The protective effect of BCR stimulation was seen both in M-CLL and U-CLL, but in M-CLL it was induced more rapidly and more strongly. Even in case of soluble anti-IgM significantly lower levels of apoptotic cells could be observed in M-CLL, in contrast to U-CLL who only showed a significant response in case of immobilised BCR triggering. This is probably because of the fact that U-CLL cells are more resistant to spontaneous apoptosis compared with M-CLL cells and longer incubation times and/or more robust triggering of the BCR are needed before a significant response can be observed.
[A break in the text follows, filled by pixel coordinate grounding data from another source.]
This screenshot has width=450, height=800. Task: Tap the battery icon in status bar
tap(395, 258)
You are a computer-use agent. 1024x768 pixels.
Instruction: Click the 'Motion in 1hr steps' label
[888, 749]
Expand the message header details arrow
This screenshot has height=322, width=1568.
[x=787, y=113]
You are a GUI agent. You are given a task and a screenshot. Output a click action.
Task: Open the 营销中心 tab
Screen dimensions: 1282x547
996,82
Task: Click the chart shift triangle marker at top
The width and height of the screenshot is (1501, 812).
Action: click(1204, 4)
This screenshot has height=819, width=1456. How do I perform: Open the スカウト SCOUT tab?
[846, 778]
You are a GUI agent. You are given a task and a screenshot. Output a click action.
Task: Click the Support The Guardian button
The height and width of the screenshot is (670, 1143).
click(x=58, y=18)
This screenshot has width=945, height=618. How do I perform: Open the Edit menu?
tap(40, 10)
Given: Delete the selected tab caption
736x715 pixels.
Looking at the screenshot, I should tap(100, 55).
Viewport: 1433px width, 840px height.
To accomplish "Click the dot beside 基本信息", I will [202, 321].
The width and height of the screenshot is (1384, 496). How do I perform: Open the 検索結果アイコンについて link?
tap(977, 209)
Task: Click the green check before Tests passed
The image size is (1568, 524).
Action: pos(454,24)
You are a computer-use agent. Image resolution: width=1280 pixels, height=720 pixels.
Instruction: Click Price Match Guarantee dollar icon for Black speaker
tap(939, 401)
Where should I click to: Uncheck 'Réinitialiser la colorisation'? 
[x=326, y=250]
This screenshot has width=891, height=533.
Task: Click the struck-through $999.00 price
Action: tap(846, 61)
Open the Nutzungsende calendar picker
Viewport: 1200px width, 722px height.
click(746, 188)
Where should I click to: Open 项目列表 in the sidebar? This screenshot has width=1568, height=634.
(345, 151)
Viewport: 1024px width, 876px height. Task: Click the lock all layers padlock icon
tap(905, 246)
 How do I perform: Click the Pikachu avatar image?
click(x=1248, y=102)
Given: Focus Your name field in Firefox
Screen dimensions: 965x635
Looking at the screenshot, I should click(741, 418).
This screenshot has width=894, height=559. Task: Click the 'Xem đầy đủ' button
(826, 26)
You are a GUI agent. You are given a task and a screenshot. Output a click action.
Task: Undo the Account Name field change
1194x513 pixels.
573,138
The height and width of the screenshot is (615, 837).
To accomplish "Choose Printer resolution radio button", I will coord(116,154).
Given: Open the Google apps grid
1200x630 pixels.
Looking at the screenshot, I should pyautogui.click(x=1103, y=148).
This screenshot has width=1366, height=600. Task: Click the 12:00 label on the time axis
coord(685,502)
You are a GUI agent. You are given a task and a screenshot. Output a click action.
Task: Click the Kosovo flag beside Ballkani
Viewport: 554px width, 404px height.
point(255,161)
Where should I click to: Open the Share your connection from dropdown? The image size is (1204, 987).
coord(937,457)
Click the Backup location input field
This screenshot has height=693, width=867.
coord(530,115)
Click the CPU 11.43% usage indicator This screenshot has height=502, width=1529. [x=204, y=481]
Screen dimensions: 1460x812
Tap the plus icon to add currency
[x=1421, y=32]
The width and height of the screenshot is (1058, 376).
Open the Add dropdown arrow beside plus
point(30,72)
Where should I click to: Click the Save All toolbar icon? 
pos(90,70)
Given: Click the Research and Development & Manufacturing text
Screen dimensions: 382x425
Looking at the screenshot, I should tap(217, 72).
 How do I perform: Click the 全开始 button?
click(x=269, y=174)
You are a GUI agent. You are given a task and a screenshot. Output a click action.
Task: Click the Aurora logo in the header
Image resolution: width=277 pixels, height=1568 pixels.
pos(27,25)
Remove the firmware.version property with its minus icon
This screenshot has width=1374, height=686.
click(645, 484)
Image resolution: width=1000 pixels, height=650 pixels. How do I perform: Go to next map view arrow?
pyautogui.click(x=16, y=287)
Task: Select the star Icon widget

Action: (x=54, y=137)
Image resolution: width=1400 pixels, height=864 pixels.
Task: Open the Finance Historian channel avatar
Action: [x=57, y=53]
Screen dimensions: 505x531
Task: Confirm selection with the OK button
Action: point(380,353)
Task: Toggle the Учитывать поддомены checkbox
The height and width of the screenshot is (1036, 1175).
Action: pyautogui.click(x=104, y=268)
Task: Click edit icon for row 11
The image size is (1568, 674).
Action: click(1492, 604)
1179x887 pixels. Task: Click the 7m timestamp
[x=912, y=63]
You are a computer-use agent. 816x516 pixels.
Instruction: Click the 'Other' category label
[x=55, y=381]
In the present study we show that immobilised BCR triggering induces a more robust response compared with soluble triggers. The use of immobilised anti-IgM is preferred over soluble anti-IgM when trying to unravel the role of BCR triggering in the CLL pathogenesis. Indeed, immobilised BCR-triggering reflects better what CLL cells experience in vivo in the microenvironment, based on gene expression data obtained in CLL cells isolated from lymph nodes (Herishanu et al, 2011). As we show here that both M-CLL and U-CLL respond to in vitro anti-IgM BCR stimulation, the differences in gene expression profiles previously observed in M-CLL versus U-CLL might not be due to cell intrinsic differences, but rather a reflection of differential in vivo BCR triggering. Unmutated BCRs might have a higher specificity for antigens inducing more repetitive or sustained signalling comparable to immobilised anti-IgM, or U-CLL cells might reside more in areas with a higher chance of encountering such antigens in vivo, ultimately resulting in stronger BCR signalling and distinct clinical and biological behaviour compared with M-CLL.